Photo: Courtesy of the Tampa Bay History Center
The Tampa Bay History Center recently opened a permanent 100-artifact installation delving into 500 years of Black history in Tampa Bay.
Driving the news: "Travails and Triumphs" opened in June and is the history center's first new permanent exhibit in five years. It comes while Florida ramps up efforts to regulate teaching about race in public schools.
Zoom in: The exhibit starts with Spanish explorers bringing enslaved Black people to Florida and covers how Black communities navigated the Jim Crow era and the Black Lives Matter movement.
- It also features letterman jackets from Tampa's Blake and Middleton high schools, established for Hillsborough County's Black students during segregation.
- "Travails and Triumphs" dives into the story of Zion Cemetery, a Black cemetery that was "intentionally forgotten, and recently remembered."
The big picture: African American history is under intense scrutiny in Florida.
- Gov.

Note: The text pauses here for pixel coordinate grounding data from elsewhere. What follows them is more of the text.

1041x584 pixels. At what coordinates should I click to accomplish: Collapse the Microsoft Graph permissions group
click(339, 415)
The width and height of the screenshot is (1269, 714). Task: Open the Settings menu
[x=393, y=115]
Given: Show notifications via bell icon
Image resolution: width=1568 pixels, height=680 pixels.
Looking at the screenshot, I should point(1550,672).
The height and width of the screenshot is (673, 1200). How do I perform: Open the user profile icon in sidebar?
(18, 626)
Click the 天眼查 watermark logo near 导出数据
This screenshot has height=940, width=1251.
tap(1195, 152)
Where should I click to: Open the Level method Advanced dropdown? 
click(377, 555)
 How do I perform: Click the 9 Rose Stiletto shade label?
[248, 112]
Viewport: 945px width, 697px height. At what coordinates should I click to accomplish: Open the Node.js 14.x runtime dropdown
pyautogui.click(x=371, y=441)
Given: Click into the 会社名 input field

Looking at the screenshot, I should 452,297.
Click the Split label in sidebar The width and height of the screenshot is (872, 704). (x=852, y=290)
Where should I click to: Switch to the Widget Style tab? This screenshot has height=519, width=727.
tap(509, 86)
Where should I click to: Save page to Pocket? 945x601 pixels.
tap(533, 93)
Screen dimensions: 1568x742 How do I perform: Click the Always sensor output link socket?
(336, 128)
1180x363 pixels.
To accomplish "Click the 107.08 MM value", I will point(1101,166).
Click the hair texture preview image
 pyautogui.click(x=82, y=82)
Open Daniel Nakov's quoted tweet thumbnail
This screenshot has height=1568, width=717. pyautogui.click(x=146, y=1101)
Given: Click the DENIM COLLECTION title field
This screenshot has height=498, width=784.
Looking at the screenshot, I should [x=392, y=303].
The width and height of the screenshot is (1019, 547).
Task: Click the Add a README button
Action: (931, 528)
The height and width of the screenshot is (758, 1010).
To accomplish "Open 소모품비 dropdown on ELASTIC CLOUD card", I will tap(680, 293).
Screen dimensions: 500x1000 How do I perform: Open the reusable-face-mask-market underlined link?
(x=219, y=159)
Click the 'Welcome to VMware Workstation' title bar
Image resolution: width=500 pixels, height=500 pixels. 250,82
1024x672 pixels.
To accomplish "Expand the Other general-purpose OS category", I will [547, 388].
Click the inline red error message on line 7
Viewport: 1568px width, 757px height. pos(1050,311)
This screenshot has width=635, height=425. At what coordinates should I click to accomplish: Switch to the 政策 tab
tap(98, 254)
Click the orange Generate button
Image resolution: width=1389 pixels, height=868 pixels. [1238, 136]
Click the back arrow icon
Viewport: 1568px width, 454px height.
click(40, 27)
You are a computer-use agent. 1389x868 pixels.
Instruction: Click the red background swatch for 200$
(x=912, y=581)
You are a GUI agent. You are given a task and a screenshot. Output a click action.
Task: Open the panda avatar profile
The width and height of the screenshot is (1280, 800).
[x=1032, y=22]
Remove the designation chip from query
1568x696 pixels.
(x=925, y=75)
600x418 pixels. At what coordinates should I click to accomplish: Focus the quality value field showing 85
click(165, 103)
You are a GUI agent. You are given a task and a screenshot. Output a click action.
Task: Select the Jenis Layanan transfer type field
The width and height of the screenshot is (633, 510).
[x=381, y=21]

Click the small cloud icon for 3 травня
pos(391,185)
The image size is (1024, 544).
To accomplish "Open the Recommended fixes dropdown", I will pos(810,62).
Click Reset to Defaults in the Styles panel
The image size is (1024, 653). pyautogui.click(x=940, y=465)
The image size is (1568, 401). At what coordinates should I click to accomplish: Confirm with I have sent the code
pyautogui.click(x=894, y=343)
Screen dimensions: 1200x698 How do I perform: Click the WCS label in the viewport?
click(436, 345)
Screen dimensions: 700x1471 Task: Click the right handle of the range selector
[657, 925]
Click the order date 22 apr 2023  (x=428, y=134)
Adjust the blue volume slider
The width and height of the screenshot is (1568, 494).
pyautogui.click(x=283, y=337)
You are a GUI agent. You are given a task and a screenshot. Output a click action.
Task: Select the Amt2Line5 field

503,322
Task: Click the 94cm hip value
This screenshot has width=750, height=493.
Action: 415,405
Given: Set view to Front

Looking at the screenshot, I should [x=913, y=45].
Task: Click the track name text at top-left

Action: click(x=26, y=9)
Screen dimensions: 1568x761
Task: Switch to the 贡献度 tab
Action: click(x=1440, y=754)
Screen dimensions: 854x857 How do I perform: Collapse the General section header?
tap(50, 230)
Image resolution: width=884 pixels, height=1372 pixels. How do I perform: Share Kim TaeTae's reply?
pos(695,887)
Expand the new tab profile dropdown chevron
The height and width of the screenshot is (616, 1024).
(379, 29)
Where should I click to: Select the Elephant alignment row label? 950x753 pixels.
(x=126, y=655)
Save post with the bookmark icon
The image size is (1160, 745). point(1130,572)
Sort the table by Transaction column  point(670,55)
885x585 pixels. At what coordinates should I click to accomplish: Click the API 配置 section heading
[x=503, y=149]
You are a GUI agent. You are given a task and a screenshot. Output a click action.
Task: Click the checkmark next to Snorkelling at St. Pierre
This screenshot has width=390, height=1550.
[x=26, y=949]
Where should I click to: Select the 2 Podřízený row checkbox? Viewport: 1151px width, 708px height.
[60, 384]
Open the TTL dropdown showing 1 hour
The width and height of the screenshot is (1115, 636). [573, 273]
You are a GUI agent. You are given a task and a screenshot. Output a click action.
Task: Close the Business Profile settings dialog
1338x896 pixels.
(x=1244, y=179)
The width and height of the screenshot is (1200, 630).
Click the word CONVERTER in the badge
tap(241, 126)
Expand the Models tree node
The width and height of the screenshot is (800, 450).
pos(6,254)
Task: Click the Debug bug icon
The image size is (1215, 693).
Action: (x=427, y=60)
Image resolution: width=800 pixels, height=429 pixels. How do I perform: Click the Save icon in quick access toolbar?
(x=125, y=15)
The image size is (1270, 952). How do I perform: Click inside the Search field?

Ron DeSantis' administration rejected math instructional materials because of purported references to critical race theory and a high school Advanced Placement course on Black studies.
- The state also approved new, controversial standards for how Black history would be taught in schools, including the suggestion that enslaved people developed skills for personal benefit.
- Florida's volunteer African American History Task Force found only two Tampa Bay school districts meet its "exemplary" criteria, which include ensuring certain content appears in lesson plans over a 180-day period.
What they're saying: "We're at a political moment where this has become a hot potato," Brad Massey, a historian at the Tampa Bay History Center, told Axios. "But I think the stories have always been important."
- "We wanted to tell the very diverse and sophisticated history of the black experience over the last five centuries here in Tampa Bay," Massey said.
What's next: The history center will lead a tour of "the Harlem of the South," Tampa's Central Avenue district, on Aug. 26 and Sept. 30.
- It will also host a discussion in October with residents who lived in Tampa during segregation.